ICT: Are there any recent advancements or research findings in preventing, diagnosing, or treating Lyme disease that infection prevention and control professionals should be aware of this fall?
AM and WH: The US has lacked an FDA-approved Lyme disease vaccine since LYMErix’s 2002 withdrawal. LYMErix, based on B burgdorferi’s outer surface protein A, was pulled due to low sales, safety concerns, and lawsuits. With rising Lyme cases and expanding tick habitats, vaccine development has been reinvigorated in recent years. Pfizer and Valneva’s VLA15 is in late trials, with FDA submission hoped for 2025. (same) Moderna has 2 mRNA vaccines in the pipeline, while University of Massachusetts researchers are exploring passive immunity with annual antibody administration.
CDC recommends 2-step serologic testing for Lyme, with an initial enzyme immunoassay [EIA] followed by a Western blot or another EIA. Early infection may yield false negatives, and persistent antibodies limit reinfection diagnosis. A new test developed at Tufts University detects autoantibodies against a host-derived substance B burgdorferi uses for growth, potentially improving diagnosis and treatment monitoring.
Hygromycin A, an antibiotic discovered in the 1950s that selectively inhibits
B burgdorferi is advancing to human trials this year. It’s a targeted Lyme treatment, unlike current broad-spectrum antibiotics, which risk resistance. Tulane University’s research on FGFR inhibitors offers a new approach to treating persistent neurological symptoms post-Lyme treatment.
ICT: What are the common misconceptions about Lyme disease prevention, and how can infection prevention and control professionals effectively address these misconceptions?
AM and WH: The Global Lyme Alliance [GLA] released a list of common Lyme disease myths. Such misperceptions can impede effective prevention and treatment. Among the myths on GLA’s list: Lyme disease is always associated with erythema migrans rash. In fact, fewer than 50% of patients. See Figure.
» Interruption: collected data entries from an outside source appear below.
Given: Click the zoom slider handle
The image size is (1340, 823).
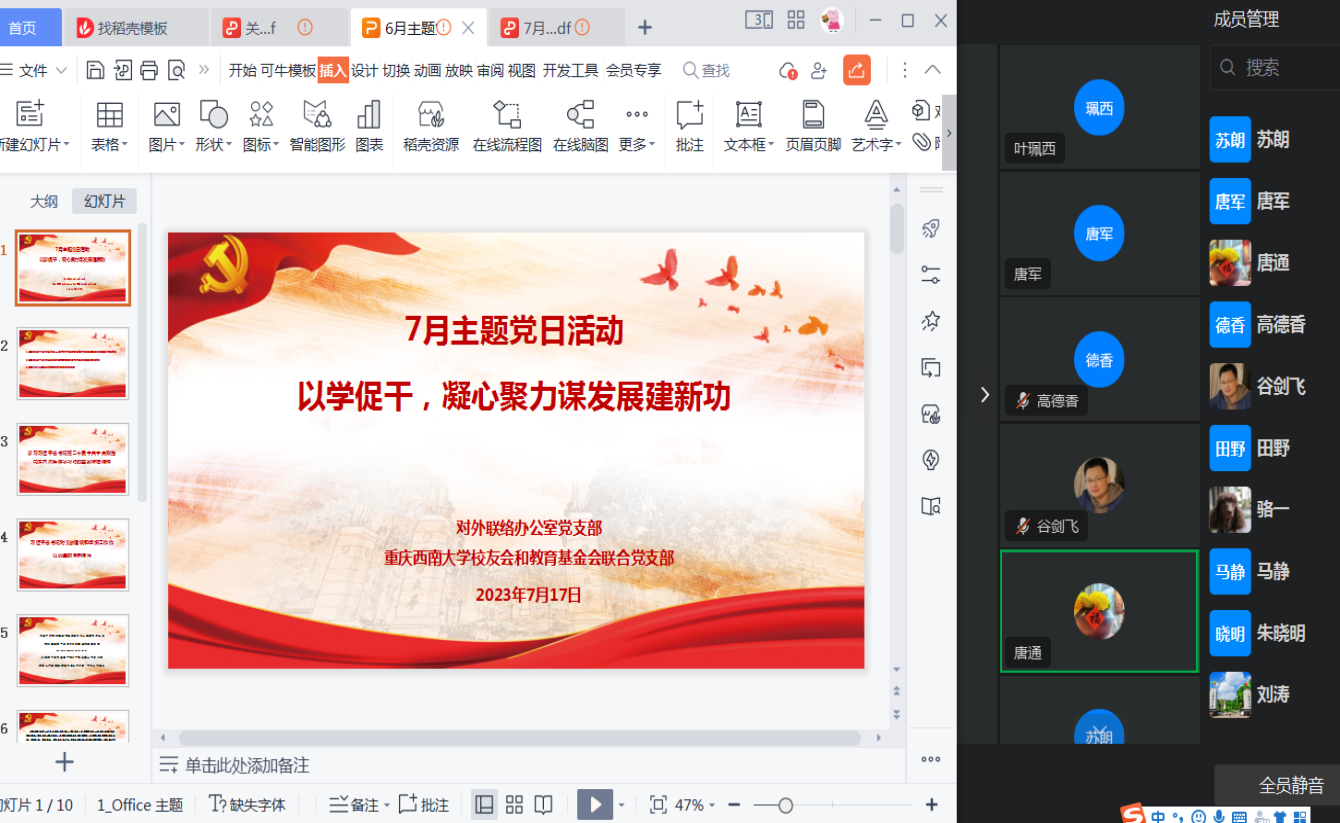Looking at the screenshot, I should point(786,805).
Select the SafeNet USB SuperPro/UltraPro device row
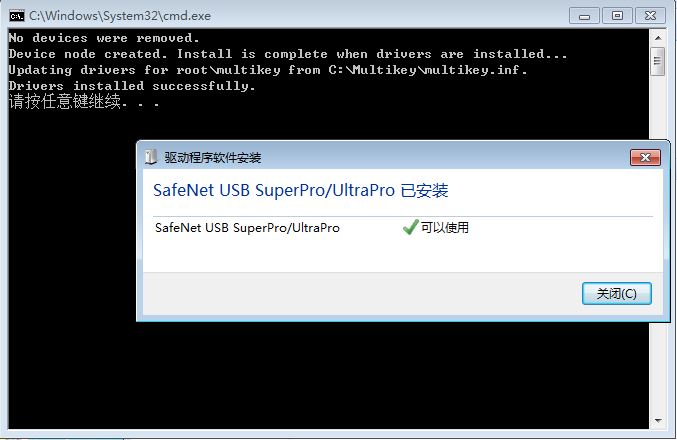This screenshot has height=440, width=677. tap(402, 227)
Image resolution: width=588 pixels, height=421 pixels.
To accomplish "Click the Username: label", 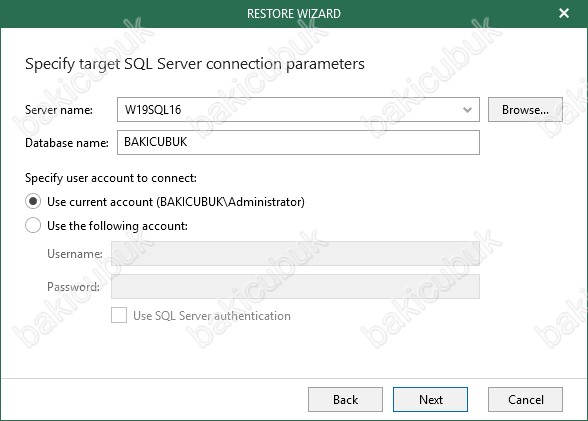I will click(75, 254).
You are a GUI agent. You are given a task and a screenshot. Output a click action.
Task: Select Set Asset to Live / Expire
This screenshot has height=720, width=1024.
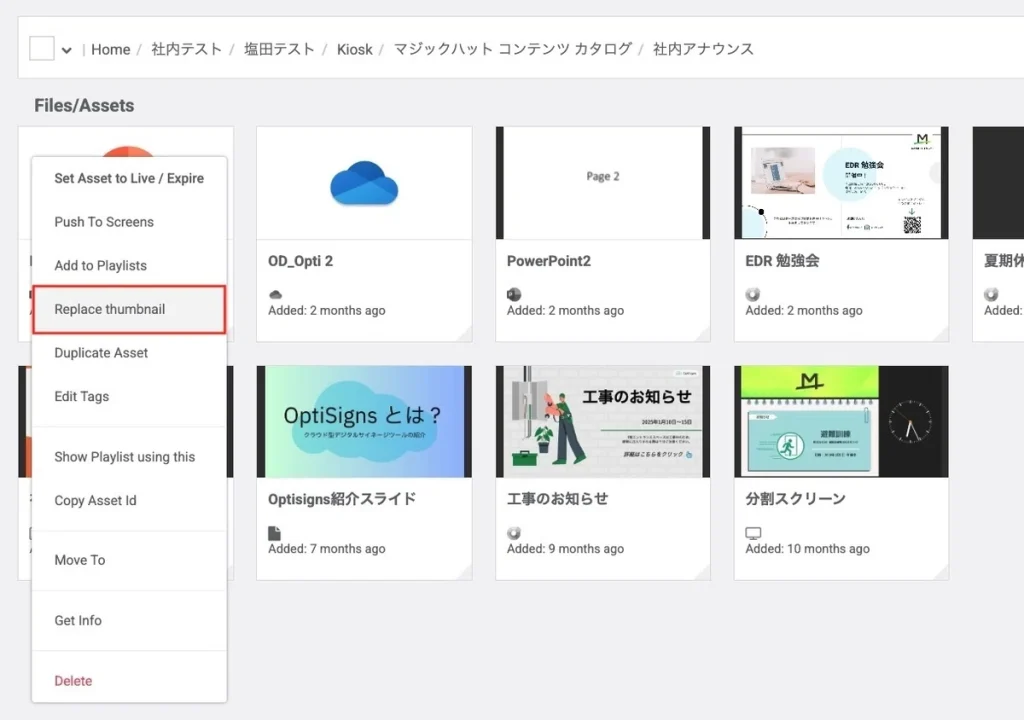pos(129,178)
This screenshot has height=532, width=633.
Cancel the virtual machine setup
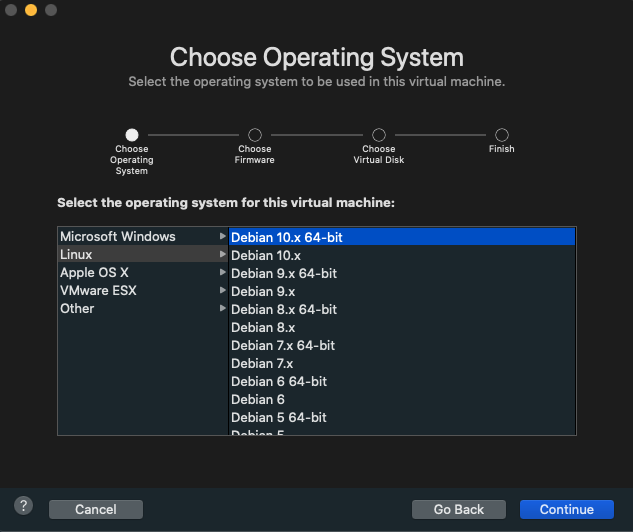(96, 509)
Infection control professionals can help address these misconceptions about Lyme disease by educating the public using evidence-based materials, promoting tick-protective measures, including insect repellants and long-sleeved shirts, encouraging regular tick checks after outdoor exposure, and dispelling myths via community outreach initiatives and health education materials.
ICT: What measures can be taken to monitor and track Lyme disease cases during the fall to ensure timely intervention and minimize the impact on public health?
AM and WH: State and local health departments gather Lyme disease reports as part of their legal duties and surveillance efforts. To enhance these efforts and research, the CDC is developing improved platforms that utilize electronic health records from large health care systems in U.S. regions with a high incidence of Lyme disease, particularly the Northeast. The Surveillance-Based Lyme Disease Network collaborates with health care partners in Maine, Massachusetts, Pennsylvania, and Wisconsin. By integrating this data with conventional public health surveillance, the CDC seeks a more profound understanding of Lyme disease’s effects on the community.